Forum Topics Set - Forget - Go Fishing
BigStrawbs70
Added 10 months ago

One of my earlier posts upon originally joining the platform was about a chat I had at a BBQ - let’s face it, that’s where all the world’s problems and solutions are discussed.

The short and simplistic version of the story was about investing approaches, and which one enables folks to focus on the world’s primary issue…. fishing. With Soul Pats posting its 25th year of increasing dividends - not to mention its ability to consistently beat the ASX - I thought it was a topic worth revisiting.

Soul Pats, Uncle Warren (Berkshire), and the NASDAQ make up (rounded) 45% of my total holdings in my SMSF, with Bitcoin making up 50% and various small caps 5% - the latter I use to scratch the itch that is direct investing as and when time permits.

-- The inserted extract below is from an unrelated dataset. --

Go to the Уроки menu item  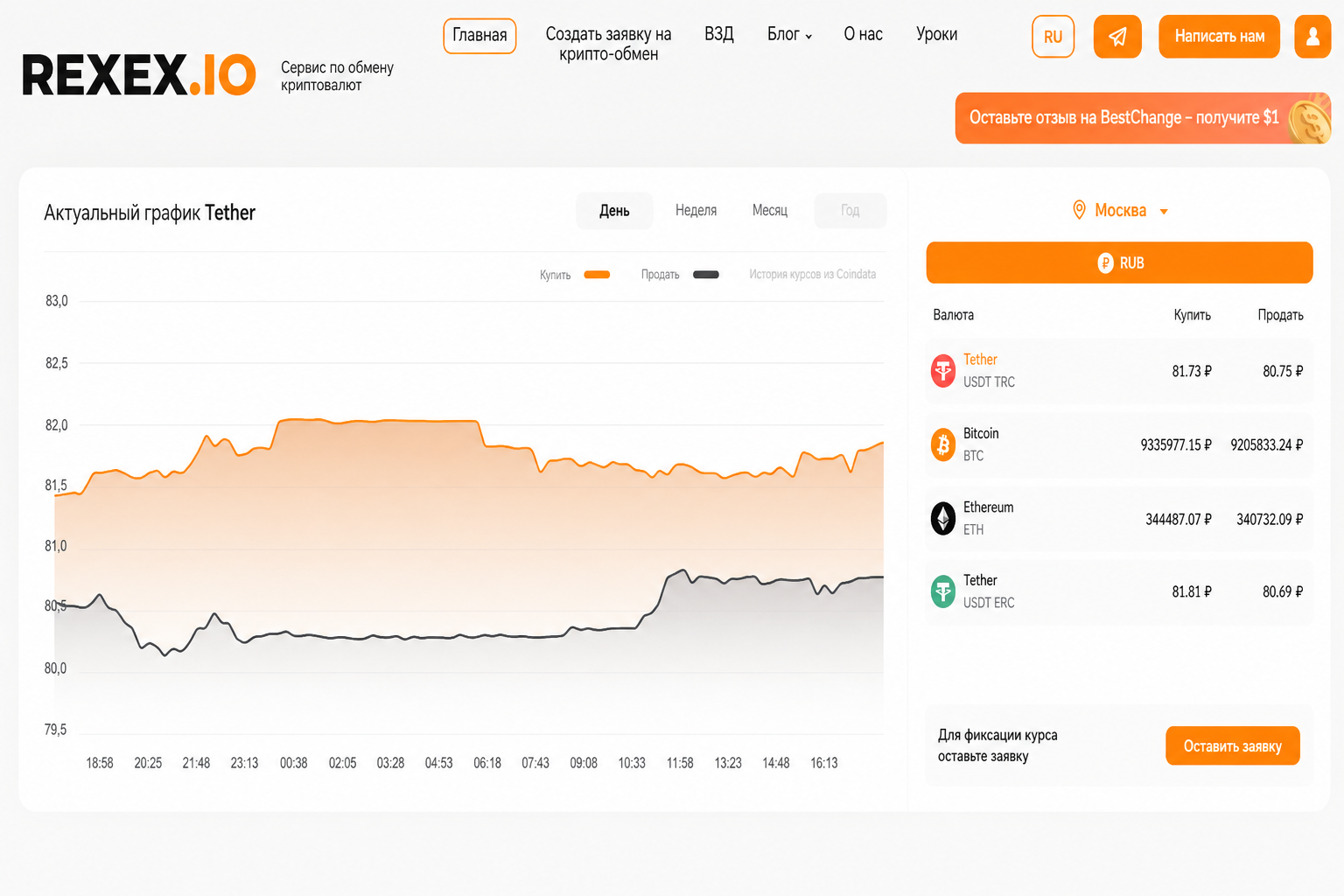pyautogui.click(x=936, y=34)
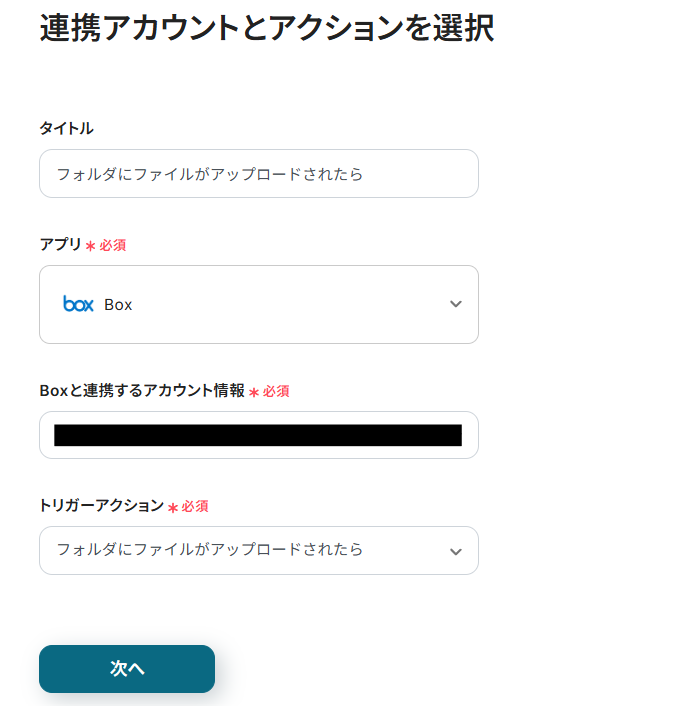The image size is (682, 706).
Task: Click the Box logo icon
Action: pyautogui.click(x=78, y=304)
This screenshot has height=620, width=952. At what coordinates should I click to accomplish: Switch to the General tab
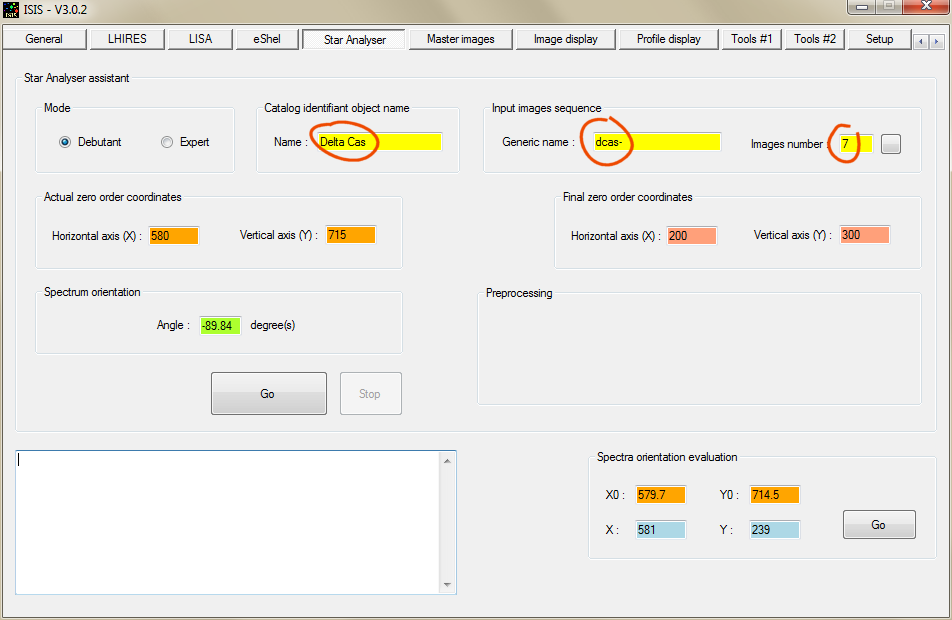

The other passive approach would be to replace Soul Pats and Berkshire with the ASX200/300 and S&P500 ETFs, but that, to date anyhow, would be underperforming. Of course, this approach doesn’t give me the multi-bag performance I see others achieving via direct investing but, that takes time and effort which I, personally, think is better spent on my boat.

So…. if you were to humour me that Bitcoin will at least match the market in the foreseeable future, what do you see wrong with this ‘set and forget’ approach? What would you do differently for a ‘set, forget, and go fishing’ strategy to your investing?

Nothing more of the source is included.